*OBJECTIF 1*
Traduisez en anglais la phrase suivante, tirée du texte sur l'intervention de M. Andreas Khol : « Mais, pour autant, personne ne peut regretter l'époque du rideau de fer ! »
*OBJECTIF 2*
Renvoyez sans aucune modification le passage du texte sur l'intervention de M. Andreas Khol qui va de « Sur le projet » à « faire de même. ».
*OBJECTIF 3*
Pour chacune des affirmations suivantes, indiquez par oui ou par non si elle concorde avec le texte sur l'intervention de M. Andreas Khol. Citez à l'identique les mots du texte qui tranchent.
(a) La visite de M. Khol en France est la première d'un Président du Conseil national autrichien depuis près de vingt-cinq ans.
(b) En Pologne, un référendum est valable dès que le taux de participation atteint 40 %.
(c) L'entrée de la Croatie dans l'Union semble pouvoir se faire assez facilement.

*TEXTE RETENU*

"""

Le Président Roland Blum a remercié M. Andreas Khol d'avoir accepté de se rendre devant la Commission des Affaires étrangères afin de faire le point sur les grandes questions européennes et internationales.

M. Andreas Khol a souligné que sa visite en France était la première d'un Président du Conseil national autrichien depuis près de vingt-cinq ans. Il s'est donc déclaré heureux de ce renforcement des relations parlementaires entre la France et l'Autriche, alors que la future Constitution de l'Europe va accroître le rôle des parlements nationaux dans la construction européenne.

Il a ensuite estimé que l'élargissement de l'Union européenne était un fait acquis, y compris pour les citoyens. Certes, il avait pu faire naître des peurs relatives au développement de l'immigration clandestine, de la criminalité ou de divers trafics. Mais, pour autant, personne ne peut regretter l'époque du rideau de fer ! L'élargissement constitue donc une réunification de l'Europe qui donne lieu, en Autriche, à des fêtes spontanées à proximité des frontières de ce pays avec la République tchèque, la Slovaquie, la Slovénie ou la Hongrie.

M. Andreas Khol a ensuite abordé la question des élargissements futurs : s'agissant de la Croatie, il semble que cela pourra se faire assez facilement ; pour la Serbie-et-Monténégro et la Bosnie-Herzégovine, cela sera possible dès que ces pays satisferont aux critères de Copenhague. S'agissant de la Turquie, l'Autriche, qui a une importante communauté d'origine turque, est attentive au débat qui se développe, notamment récemment en France.

Sur le projet de Traité constitutionnel, il est souhaitable de conclure rapidement, puisqu'un compromis semble maintenant possible, notamment avec la Pologne. Ensuite se posera le problème de sa ratification, qui pourrait être rendue beaucoup plus difficile si de nombreux référendums sont organisés : en Pologne, par exemple, pour qu'une telle consultation soit valable, le taux de participation doit atteindre au moins 50 %. Il est par ailleurs à craindre que la décision britannique de soumettre le futur traité à référendum ne contraigne d'autres pays à faire de même.

"""

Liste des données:
"""

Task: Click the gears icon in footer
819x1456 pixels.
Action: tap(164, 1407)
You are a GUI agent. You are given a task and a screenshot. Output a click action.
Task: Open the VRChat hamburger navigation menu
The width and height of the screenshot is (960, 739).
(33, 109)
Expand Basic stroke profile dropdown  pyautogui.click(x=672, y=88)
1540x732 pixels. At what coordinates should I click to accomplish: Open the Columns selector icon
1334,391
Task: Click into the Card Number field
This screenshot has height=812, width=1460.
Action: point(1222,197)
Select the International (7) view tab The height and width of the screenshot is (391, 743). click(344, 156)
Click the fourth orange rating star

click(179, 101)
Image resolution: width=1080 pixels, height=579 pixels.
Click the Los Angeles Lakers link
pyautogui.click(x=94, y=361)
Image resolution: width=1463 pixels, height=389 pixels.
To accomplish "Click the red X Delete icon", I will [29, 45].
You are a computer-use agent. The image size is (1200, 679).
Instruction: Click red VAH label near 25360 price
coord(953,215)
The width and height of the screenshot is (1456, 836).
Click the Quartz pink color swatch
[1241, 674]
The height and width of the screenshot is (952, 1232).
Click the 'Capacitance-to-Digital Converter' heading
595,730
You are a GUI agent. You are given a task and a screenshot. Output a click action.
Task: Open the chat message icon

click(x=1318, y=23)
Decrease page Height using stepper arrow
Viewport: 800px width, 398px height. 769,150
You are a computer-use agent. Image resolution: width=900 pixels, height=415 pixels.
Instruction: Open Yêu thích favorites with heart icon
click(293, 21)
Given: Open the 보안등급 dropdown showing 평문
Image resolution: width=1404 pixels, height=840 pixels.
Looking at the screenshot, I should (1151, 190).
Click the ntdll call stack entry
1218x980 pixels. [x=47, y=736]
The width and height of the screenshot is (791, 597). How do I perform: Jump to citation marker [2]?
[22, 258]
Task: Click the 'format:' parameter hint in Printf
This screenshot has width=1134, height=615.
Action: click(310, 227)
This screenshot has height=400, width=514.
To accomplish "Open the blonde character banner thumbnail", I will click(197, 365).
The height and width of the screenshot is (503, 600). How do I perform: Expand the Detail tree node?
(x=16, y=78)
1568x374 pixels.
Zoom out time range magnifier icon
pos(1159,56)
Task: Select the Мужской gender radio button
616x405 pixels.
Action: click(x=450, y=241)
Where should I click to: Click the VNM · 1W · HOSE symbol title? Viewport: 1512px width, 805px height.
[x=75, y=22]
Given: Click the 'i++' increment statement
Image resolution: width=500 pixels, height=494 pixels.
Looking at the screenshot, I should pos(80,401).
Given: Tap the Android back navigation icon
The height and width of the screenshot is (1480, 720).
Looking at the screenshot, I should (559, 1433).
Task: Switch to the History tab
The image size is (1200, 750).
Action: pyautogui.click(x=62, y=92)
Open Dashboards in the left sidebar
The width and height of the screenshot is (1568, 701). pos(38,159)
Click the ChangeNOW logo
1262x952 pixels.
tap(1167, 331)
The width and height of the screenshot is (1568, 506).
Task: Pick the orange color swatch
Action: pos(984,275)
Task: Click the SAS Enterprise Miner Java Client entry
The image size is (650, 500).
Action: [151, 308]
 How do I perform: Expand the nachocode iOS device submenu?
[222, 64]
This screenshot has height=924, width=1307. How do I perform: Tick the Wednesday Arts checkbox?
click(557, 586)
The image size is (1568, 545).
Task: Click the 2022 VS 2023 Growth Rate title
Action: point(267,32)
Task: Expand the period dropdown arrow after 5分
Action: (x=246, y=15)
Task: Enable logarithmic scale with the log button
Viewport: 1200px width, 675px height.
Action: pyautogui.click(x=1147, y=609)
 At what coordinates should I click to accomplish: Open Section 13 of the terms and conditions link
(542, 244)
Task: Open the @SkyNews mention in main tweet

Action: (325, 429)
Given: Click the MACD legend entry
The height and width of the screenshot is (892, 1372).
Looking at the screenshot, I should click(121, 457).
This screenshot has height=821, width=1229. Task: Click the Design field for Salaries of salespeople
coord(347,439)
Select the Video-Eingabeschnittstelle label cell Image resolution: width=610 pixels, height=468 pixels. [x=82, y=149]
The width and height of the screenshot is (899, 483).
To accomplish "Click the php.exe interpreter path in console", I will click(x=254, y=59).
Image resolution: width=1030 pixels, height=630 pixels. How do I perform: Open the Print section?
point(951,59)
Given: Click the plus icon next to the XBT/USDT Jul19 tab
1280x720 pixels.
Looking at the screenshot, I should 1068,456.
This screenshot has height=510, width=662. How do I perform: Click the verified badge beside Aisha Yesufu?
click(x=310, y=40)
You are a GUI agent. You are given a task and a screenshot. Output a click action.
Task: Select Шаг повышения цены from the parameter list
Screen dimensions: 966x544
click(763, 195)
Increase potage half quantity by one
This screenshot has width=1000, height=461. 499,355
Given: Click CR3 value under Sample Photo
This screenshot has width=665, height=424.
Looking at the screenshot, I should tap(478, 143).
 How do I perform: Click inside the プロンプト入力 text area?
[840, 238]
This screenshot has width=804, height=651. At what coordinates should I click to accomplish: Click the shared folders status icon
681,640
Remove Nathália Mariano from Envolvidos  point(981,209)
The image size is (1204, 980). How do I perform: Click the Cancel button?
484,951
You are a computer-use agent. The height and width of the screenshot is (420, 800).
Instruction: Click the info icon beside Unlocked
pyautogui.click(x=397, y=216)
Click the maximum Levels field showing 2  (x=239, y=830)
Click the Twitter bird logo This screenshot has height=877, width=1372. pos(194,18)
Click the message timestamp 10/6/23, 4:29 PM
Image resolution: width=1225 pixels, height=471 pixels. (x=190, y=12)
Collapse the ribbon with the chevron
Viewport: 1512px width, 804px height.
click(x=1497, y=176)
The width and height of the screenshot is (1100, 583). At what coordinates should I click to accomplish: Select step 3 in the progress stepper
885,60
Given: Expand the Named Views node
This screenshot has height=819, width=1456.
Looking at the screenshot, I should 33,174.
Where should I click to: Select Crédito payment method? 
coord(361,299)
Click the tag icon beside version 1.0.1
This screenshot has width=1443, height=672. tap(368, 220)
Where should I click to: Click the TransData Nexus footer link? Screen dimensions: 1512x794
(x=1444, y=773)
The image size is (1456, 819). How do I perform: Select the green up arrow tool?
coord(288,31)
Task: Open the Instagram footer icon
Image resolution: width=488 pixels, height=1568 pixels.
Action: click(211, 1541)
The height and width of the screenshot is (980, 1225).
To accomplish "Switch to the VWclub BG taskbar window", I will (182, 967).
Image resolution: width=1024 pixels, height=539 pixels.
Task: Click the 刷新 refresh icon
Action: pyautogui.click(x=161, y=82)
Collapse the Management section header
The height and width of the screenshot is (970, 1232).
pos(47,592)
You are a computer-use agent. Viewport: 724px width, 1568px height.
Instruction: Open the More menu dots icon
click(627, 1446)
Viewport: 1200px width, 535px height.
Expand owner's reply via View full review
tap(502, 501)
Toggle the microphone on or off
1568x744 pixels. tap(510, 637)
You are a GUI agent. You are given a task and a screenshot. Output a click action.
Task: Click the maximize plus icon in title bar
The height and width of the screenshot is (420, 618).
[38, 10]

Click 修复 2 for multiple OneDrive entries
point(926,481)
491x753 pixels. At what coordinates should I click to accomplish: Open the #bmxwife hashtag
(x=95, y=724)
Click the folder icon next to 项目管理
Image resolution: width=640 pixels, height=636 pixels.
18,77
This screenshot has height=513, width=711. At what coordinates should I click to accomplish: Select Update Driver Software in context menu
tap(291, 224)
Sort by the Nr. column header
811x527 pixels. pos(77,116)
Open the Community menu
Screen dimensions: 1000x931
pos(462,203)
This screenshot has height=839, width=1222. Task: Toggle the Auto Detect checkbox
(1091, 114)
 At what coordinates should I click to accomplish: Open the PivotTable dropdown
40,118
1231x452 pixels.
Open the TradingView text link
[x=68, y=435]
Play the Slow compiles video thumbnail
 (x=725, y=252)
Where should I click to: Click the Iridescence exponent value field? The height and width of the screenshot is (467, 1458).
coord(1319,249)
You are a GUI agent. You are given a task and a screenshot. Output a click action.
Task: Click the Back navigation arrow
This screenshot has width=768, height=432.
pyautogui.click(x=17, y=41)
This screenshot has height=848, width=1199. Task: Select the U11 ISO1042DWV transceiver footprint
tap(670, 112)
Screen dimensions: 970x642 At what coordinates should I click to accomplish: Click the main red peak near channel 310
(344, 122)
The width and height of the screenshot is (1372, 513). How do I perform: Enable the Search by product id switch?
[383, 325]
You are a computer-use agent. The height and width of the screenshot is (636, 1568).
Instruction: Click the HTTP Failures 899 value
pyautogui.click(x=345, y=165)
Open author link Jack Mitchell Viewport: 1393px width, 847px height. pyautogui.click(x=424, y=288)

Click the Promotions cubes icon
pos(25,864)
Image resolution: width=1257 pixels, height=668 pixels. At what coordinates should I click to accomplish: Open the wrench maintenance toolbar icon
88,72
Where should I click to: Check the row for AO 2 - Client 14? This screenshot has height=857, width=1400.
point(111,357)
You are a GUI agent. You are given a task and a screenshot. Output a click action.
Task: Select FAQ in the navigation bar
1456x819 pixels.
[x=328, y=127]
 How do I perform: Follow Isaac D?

"""

*RÉSULTAT ATTENDU 1*
But, for all that, no one can miss the days of the Iron Curtain!

*RÉSULTAT ATTENDU 2*
Sur le projet de Traité constitutionnel, il est souhaitable de conclure rapidement, puisqu'un compromis semble maintenant possible, notamment avec la Pologne. Ensuite se posera le problème de sa ratification, qui pourrait être rendue beaucoup plus difficile si de nombreux référendums sont organisés : en Pologne, par exemple, pour qu'une telle consultation soit valable, le taux de participation doit atteindre au moins 50 %. Il est par ailleurs à craindre que la décision britannique de soumettre le futur traité à référendum ne contraigne d'autres pays à faire de même.

*RÉSULTAT ATTENDU 3*
(a) Oui : « sa visite en France était la première d'un Président du Conseil national autrichien depuis près de vingt-cinq ans »
(b) Non : « le taux de participation doit atteindre au moins 50 % »
(c) Oui : « s'agissant de la Croatie, il semble que cela pourra se faire assez facilement »